Тон Гесс де Кальве не внушает доверия. Насчет Рима, очевидно, он сфантазировал. Но в общем, рассказ его мне кажется правдоподобным. Во первых, трудно себе представить Сковороду путешествующим иначе, чем «истинно философски», т. е. пешкам. Для иного рода передвижения у него не было средств. Кроме того, далее мы увидим, что Сковорода всю жизнь странствовал, и всегда любимым способом передвижения для него был способ «истинно философский». Во вторых, «прочие окольные места» Ковалинского можно понять несколько распространенно и в район путешествия Сковороды включить Польшу, Пруссию, Германию, даже Северную Италию, ибо показания Гесс де Калъве уничтожитъ мы не можем. Из других мест его рассказа явствует, что ему были известны совершенно достоверные факты из жизни Сковороды, не упоминаемые Ковалинским. В третьих, общий результат путешествия, как он передается Гесс де Кальве, совпадает с тем, что мы можем почерпнуть из сочинений Сковороды. Сковорода никогда не превозносил заграницы, никогда не воздыхал о ней, как о какой‑то родине света, противопоставляемой российскому мраку. Наоборот, он говорил, например, что счастье только внутри человека и не может быть достигнуто странствием по чужим сторонам. «Не за нужным, а за лишним за море плывут». Он с насмешкой говорит о славных училищах, в коих «всеязычные обучают попугаи». Он не поклонялся идолу заграницы и, как истинно свободный духом, учился, не сгибаясь, и приобретал сведения, не преклоняясь.

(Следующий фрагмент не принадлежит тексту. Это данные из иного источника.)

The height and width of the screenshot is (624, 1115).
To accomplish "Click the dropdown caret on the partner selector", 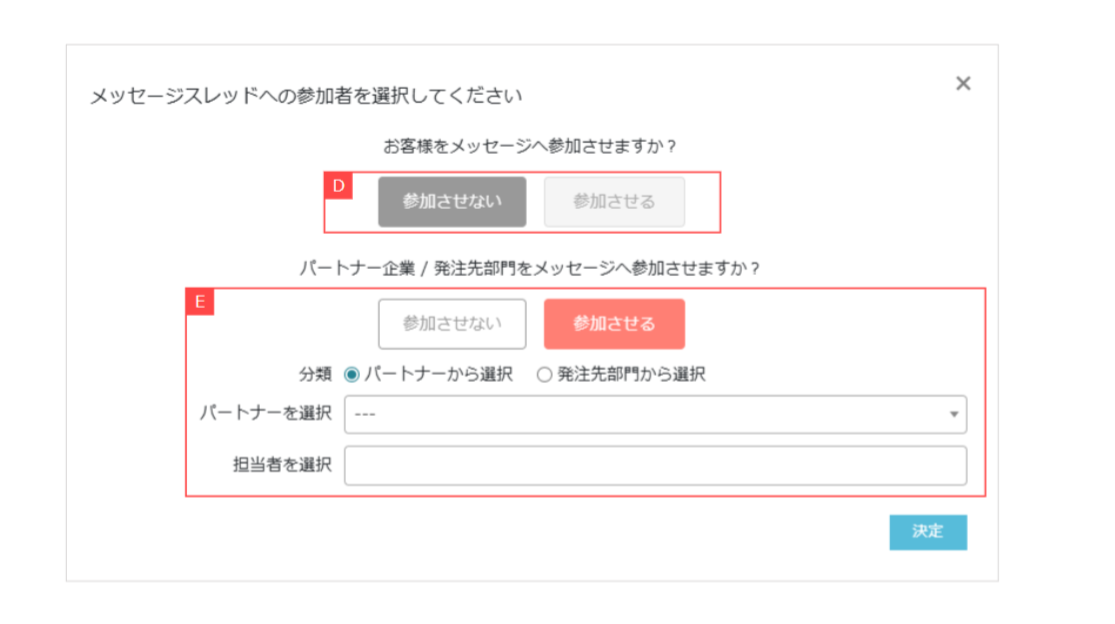I will pos(955,415).
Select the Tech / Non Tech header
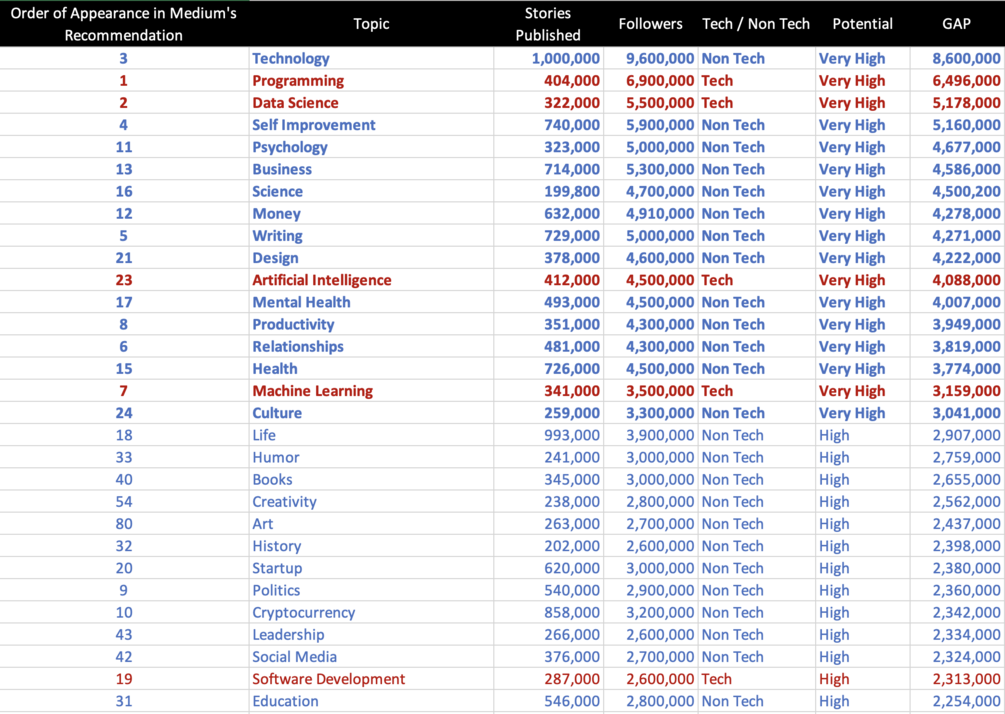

Как из Ковалинского, так из Гесс де Кальве мы можем сделать заключение о любопытной черте Сковороды. Генерал Вишневский брал его с собой в Венгрию «для находившейся там греко — российской Церкви», т. е., другими словами, на более или менее продолжительное время. Сковорода же вместо «службы» и «пения» начинает, с позволения Вишневского, странствовать. Но вот, настранствовавшись и наполнившись «ученостью, сведениями, знаниями», Сковорода «непременно пожелал возвратиться в свое отечество». С позволения ли Вишневского? Если генерал брал его для греко — российской Церкви, находившейся в Венгрии, в качестве певчего и знатока богослужения, каким образом Сковорода вместо того, чтобы остаться в Венгрии, возвращается в Россию? Вряд ли с позволения генерала[16], вряд ли с его помощью! Как Сковорода в свое время возжелал за границу, так, насытившись заграницей, он возжелал на родину. И как тогда, вопреки эмпирическим условиям своей жизни, он нашел возможность поехать, так теперь, не считаясь с обстоятельствами и, может быть, обязательствами, Сковород а. возвращается в родную Малороссию. Сковорода послушен только своему духу и чувствует себя, очевидно, нестесненным ничем внешним. Делает, что ему хочется, как ему хочется и когда ему хочется.
Период Lehrjahre (ученичества) кончается. Прежде чем идти дальше, постараемся разобраться в «учености» Сковороды, т. е. в характере и объеме познаний, вынесенных им из пребывания в бурсе и заграничного путешествия.
«Он говорил весьма исправно и с особливою чистотою латинским и немецким языком и довольно разумел эллинской». Это уже перед путешествием. Что касается прекрасного знания немецкого языка, авторитет Ковалинского совершенно достаточен. Человек широкого образования, Ковалинский долго жил за границей и, очевидно, имел достаточно данных для суждения об «особливой чистоте» немецкого языка Сковороды. О прекрасном же знании латинского языка свидетельствуют все 77 писем Сковороды к Ковалинскому. Легко и изящно он сообщает своему другу на языке Цицерона не только свои идеи, — что сравнительно легко, — но и свои чувства и настроения, — что требует глубоких и фундаментальных познаний. Около пятнадцати писем к Ковалинскому и несколько стихотворений из цикла «Сад божественных песней» написаны дактилическим гекзаметром и читаются с легкостью и удовольствием.